Mais quand tout est à l’arrêt dans le live, le service continue sans interruption dans le monde des données. Ali Mouhoub, DG adjoint de Yacast, constate que, durant le confinement, le marché de la musique enregistrée comme la programmation des radios restent actifs, même s’il précise que c’est plus du côté des indépendants que des majors. « Les réseaux FM continuent de rentrer des titres en playlist. La radio rythme le quotidien des gens, les médias sont très consommés pendant le confinement, ils doivent rester dynamiques. On ne peut pas se permettre d’arrêter de piger les radios » explique-t-il.
« Nous sommes obligés de livrer nos données, comme les quotas francophones au CSA par exemple. Les grèves de décembre ont été une répétition générale pour nous. Nous avons mis en place le télétravail, équipé chacun des salariés avec les PC et les logiciels nécessaires. Ainsi, nous avons pu basculer sans aucune interruption de service ».
Mais il s’inquiète aussi que « dans le même temps, les radios perdent quasiment 80 % de leur chiffre d’affaires publicitaire » et il reste prudent sur ses prévisions d’activité, « pour que le business aille bien, il faut que nos clients soient en bonne santé ».

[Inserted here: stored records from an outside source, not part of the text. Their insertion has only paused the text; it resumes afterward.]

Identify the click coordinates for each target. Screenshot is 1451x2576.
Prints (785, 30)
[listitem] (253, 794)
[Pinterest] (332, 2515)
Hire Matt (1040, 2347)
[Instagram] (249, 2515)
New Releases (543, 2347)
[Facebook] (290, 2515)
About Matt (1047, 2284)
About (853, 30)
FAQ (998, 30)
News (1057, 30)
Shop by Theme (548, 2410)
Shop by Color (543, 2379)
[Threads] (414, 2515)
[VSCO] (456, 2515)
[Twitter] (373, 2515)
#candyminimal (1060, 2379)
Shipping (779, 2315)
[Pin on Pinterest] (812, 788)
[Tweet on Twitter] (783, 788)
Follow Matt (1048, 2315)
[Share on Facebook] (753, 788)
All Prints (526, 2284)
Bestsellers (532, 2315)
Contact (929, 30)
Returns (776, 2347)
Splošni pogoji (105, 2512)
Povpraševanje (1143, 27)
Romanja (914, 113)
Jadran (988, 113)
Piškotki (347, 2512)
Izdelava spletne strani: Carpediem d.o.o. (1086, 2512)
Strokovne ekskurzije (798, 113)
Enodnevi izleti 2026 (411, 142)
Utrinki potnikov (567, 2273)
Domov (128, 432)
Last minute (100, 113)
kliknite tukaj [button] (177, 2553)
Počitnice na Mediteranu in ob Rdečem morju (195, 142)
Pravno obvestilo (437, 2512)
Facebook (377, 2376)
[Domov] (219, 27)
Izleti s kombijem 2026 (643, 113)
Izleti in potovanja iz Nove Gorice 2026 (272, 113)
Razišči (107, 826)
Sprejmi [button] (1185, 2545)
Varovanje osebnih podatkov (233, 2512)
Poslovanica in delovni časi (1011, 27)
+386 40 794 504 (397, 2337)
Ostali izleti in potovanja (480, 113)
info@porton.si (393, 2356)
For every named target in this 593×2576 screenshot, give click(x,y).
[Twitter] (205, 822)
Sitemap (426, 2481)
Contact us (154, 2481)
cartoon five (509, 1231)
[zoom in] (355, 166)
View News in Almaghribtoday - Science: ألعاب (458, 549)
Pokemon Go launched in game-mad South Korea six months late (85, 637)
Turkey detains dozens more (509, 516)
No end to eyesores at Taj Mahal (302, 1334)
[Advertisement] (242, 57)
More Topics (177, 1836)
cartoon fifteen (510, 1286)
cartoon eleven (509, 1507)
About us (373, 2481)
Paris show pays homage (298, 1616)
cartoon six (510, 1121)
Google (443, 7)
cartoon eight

Les prestataires indépendants devront être agiles !
Patricia Teglia

Attachée de presse indépendante (Angèle, Jeanne Added, Stromae…), Patricia Teglia a dû se rendre « très disponible » dès les annonces de confinement, afin de travailler avec ses partenaires et les artistes pour redéfinir les projets en cours. « Le développement, c’est un travail d’équipe. Les stratégies s’élaborent à plusieurs ».

Patricia s’occupe notamment de la révélation scène des Victoires de la musique, Suzane, qui avait une grosse tournée en cours. « Il a fallu tout remettre à plat avec Simon Nodet, DG de W Spectacles et reporter les dates qu’on pouvait reporter. Tout cela a dû se faire en concertation. Et très rapidement. Évidemment les dates internationales, comme les Francofolies de Montréal ont été annulées ». Pour l’instant, « ça n’a pas cassé les dynamiques, on reporte, on repousse, on conserve l’élan », confie-t-elle. « Pour moi aussi, mes contrats sont reportés, rien n’est annulé. »
Patricia travaille seule, dans son bureau. Le télétravail n’est pas une découverte. « Ce qui est nouveau, c’est que depuis quatre semaines je ne quitte plus ma maison pour aller sur les dates ! ». Avantage du confinement, la pratique des réunions en visio s’installe. « J’espère que ça restera après car c’est une économie de temps, d’argent et de CO2. J’espère qu’on saura mieux travailler en collectif, même à distance ».
Comme pour ce festival virtuel #JeResteALaMaison, sur lequel elle a travaillé. « Cela s’est monté spontanément, mais comme un vrai festival, avec une direction artistique, un régisseur, une direction de la com’, des community managers… C’était une belle manière de répondre au confinement, de continuer notre métier, de donner de la visibilité aux artistes, d’inventer quelque chose. On a programmé 95 artistes, du 1er au 7 avril, des centaines de partages sur Facebook... ».

Patricia Teglia est consciente que cette crise va impacter beaucoup de ses partenaires, « notamment dans le live et évidemment les intermittents : les artistes, mais aussi les chauffeurs de tour bus, le catering, les techniciens… pour beaucoup de mes partenaires du quotidien ça va être compliqué ».